Bibleschool... on some points you're correct, but you overall assertion is flat wrong.

Did God consider Hosea married to Gomer or not? The correct answer is: He did recognize it as marriage. She was in no way even close to being a virgin, and was unfaithful even in marriage. Yet she was still his wife in God's eyes.

Of course the story about Hosea has a much deeper meaning, and is a prophetic analogy of God's relationship to unfaithful Israel... but we can certainly learn from the practical sense of the book too.

Now, if what you're attempting to say were true then God completely contradicted Himself by [b]commanding[/b] Hosea to marry a wife of "whoredoms".

Many of us here were not saved until well after we were married, myself and my beautiful wife included. Neither of us were ever married before, but neither of us were virgins when we met either. At the point of our salvation (she was saved awhile before I was) our past was forgiven. Period. End of story. Nothing before that matters anymore.

You are only partly correct when you say that "becoming one flesh" is a physical act. You're leaving out completely that it is [b]mainly[/b] a spiritual act, a spiritual joining together. That is why scripture calls it a [b]"mystery"[/b].

The physical act isnt any mystery. So why would scripture call it one?

You're laying down a law on people that doesnt exist anywhere in scripture. Thats would make you a legalist.

Now listen, we're probably more together than not on the divorce issue. Scripture makes it quite clear about divorce and remarriage. And certainly there are a lot of people in the church today who remarried outside of the guidelines of scripture. We wont have any argument on that point.

But I'm also not one of those who say "you must leave your current wife and children and live in excile" as some have put forth on that forum before. No, what they need to do is repent for their past mistakes before God... and move on, recognizing that because of their past they are scripturally ineligible to hold certain positions within the church... such as pastor.

But I dont promote tearing apart families. I dont see God in that at all. What the devil meant for bad, God can turn around for good. And He forgives.

If you wish to live under the laws your making up, be my guest. I'm going to live according to scripture.

Krispy

 2008/10/3 8:38
bibleschool
Member



Joined: 2008/9/29
Posts: 9
Global, Europe

 The errors I perceive.

The errors I perceive.

1. Pre-marital sex is a sin, where "pre-marital" means "before making a vow" by way of church wedding, priest blessing, or signatures on a paper.

2. That "fornication" means the above - it rather means, having sex with a non-virgin. Technically, Fornication comes from the greek word "porno" which is commonly known as "the display of a woman in sex to a man who is not her husband ". Biblically, it means a woman having two husbands - where the Pharisees retorted at Jesus suggesting they had another father besides Abraham, they stated - "We are not children of fornication"

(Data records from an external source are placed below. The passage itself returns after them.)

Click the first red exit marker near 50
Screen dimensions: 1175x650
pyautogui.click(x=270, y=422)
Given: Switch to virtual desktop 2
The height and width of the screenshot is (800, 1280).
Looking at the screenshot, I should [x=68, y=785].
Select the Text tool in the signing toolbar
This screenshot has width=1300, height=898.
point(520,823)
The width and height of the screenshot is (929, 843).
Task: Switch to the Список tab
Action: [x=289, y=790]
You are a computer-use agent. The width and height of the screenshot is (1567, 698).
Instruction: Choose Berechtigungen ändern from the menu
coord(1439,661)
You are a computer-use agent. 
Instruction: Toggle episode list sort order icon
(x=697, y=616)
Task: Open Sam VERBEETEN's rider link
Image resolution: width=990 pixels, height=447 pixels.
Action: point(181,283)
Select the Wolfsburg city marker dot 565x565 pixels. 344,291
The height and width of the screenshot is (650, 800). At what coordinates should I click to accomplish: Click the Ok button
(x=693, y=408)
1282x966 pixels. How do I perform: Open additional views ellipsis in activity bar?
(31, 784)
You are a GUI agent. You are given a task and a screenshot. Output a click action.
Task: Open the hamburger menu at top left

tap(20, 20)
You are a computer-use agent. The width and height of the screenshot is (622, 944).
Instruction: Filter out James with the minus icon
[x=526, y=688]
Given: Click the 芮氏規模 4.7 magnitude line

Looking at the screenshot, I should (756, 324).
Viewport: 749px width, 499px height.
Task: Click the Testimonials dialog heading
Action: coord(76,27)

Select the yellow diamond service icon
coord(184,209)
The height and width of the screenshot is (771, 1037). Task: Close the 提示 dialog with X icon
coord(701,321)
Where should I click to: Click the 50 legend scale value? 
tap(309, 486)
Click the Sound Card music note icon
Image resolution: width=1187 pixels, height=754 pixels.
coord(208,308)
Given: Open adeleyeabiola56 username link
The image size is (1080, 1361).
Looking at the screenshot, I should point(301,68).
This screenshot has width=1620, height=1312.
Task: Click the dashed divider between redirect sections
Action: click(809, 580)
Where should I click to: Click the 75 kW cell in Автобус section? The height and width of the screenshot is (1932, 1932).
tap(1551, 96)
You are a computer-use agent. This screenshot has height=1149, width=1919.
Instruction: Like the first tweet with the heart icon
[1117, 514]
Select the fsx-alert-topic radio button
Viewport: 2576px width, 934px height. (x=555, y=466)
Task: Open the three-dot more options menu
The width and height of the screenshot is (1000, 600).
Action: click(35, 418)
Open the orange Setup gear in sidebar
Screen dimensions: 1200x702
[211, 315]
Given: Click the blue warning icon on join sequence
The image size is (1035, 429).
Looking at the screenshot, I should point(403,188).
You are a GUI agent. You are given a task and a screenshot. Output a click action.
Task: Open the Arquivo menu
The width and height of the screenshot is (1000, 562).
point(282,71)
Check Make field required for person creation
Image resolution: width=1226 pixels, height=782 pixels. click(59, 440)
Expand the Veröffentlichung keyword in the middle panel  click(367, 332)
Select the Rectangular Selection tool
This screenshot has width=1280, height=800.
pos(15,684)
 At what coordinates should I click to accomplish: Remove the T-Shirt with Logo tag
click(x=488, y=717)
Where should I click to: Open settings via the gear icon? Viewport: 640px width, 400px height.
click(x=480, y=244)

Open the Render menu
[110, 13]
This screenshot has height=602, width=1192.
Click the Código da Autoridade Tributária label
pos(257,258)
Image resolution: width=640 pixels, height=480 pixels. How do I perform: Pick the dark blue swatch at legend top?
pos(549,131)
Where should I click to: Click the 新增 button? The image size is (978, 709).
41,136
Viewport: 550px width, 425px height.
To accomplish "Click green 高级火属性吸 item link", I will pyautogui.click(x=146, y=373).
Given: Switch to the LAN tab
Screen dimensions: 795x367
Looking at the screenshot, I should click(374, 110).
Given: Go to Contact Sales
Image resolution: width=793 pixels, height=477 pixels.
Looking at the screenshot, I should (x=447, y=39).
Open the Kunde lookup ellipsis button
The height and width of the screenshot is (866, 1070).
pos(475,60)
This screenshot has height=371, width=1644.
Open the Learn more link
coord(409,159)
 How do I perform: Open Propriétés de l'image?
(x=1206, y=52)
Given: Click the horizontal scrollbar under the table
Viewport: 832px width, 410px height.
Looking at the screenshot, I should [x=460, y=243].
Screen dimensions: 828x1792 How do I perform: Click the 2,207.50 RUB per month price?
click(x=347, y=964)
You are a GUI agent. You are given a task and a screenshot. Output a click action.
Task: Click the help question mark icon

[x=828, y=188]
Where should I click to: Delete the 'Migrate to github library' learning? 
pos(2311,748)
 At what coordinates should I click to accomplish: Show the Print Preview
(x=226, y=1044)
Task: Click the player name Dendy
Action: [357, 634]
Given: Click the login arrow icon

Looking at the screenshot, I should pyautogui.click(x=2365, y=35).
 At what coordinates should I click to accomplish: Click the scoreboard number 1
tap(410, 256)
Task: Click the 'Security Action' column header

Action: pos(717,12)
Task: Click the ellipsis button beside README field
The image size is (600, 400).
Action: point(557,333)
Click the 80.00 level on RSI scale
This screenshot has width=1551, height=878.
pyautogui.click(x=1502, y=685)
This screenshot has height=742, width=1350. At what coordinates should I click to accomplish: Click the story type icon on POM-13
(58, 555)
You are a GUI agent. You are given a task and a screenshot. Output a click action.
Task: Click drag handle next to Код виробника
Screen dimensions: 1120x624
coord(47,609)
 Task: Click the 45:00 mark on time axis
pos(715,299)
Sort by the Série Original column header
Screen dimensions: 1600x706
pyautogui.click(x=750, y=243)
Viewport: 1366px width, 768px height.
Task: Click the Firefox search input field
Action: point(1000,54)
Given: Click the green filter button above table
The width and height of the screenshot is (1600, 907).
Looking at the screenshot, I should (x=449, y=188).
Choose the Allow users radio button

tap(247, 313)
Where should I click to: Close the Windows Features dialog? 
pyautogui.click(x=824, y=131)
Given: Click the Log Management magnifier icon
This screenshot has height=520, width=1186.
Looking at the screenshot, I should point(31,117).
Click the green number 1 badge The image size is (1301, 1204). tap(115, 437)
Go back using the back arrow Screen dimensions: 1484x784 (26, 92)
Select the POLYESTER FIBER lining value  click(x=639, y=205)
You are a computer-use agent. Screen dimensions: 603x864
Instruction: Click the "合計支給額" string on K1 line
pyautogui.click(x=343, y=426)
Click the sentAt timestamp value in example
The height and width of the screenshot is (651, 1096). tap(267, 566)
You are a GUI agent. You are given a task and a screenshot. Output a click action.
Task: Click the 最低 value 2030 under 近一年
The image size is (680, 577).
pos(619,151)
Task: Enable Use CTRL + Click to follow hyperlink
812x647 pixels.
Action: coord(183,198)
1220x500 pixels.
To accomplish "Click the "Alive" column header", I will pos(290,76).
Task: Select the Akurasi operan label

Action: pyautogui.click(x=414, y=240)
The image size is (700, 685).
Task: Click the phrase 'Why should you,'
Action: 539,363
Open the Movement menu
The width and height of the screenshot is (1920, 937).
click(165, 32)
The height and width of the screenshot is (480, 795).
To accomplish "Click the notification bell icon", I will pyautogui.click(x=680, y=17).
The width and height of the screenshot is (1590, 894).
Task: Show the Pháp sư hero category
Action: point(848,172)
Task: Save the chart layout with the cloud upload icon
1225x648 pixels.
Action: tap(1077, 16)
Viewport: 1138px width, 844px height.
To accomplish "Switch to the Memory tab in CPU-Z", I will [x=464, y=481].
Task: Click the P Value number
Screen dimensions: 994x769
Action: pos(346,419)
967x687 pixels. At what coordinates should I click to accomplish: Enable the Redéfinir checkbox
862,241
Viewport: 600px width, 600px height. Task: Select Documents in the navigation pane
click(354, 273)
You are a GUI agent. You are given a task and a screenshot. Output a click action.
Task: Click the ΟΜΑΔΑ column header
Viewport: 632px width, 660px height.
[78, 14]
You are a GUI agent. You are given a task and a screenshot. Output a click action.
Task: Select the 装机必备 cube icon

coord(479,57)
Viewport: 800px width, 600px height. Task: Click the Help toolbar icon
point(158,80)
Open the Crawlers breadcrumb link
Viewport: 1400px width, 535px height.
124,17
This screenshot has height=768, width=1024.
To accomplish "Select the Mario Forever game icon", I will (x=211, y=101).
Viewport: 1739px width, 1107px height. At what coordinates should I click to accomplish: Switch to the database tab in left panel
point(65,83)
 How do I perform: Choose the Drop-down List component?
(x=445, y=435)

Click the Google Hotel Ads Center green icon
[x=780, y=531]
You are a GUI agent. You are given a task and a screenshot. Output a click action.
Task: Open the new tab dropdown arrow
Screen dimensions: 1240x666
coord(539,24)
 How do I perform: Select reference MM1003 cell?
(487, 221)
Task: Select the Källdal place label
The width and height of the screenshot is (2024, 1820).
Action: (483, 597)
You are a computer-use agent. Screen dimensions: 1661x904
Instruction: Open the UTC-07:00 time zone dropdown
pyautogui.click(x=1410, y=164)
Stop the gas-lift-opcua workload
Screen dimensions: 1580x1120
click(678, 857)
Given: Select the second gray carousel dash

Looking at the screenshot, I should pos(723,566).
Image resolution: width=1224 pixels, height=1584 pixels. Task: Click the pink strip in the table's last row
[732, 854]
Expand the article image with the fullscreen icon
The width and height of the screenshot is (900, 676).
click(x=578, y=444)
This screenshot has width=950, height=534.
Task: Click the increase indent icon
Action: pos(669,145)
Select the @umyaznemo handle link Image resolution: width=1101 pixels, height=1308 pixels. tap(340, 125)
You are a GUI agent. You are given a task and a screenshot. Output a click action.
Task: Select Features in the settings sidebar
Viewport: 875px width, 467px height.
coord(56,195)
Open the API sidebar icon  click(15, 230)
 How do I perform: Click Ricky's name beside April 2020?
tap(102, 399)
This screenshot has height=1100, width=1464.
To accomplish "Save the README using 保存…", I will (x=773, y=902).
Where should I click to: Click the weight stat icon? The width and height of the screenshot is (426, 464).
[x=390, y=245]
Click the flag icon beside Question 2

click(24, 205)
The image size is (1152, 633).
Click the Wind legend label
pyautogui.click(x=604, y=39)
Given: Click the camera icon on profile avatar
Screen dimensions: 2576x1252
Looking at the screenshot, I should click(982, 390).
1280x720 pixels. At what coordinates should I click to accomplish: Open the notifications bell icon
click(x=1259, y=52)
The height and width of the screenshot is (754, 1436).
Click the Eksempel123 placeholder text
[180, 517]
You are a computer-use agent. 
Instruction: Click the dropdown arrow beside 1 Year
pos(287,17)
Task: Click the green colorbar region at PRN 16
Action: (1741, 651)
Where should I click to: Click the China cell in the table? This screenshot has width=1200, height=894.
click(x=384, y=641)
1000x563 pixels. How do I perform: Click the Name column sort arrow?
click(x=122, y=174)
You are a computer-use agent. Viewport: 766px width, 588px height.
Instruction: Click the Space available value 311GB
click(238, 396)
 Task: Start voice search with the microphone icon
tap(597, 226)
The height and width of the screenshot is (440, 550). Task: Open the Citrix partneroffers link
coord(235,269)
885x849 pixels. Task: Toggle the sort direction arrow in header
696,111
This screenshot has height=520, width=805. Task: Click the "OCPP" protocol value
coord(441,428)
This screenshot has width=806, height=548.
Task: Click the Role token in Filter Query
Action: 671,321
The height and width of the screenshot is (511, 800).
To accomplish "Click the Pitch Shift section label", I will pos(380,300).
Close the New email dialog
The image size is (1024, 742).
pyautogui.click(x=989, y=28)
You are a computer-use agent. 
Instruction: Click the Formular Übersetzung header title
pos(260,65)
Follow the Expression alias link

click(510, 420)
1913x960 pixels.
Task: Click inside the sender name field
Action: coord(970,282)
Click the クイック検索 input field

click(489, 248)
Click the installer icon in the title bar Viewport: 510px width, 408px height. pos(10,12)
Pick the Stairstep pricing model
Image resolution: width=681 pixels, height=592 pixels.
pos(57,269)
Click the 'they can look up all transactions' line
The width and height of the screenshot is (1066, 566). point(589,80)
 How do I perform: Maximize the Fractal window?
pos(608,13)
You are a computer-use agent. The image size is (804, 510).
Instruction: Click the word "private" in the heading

3. The errors developing from the above. When Jesus says, "you cannot get a divorce, saving for fornication". People have said this to mean, if your spouse has sex with another person, this gives you the right to divorce. NO. The truth has been turned inside out, with this interpretation. The truth is, You can NEVER divorce. You can only divorce if the woman was never your wife in the first place, ie, she was not a virgin, which is why Jesus says, divorce is permissible in the case of fornication.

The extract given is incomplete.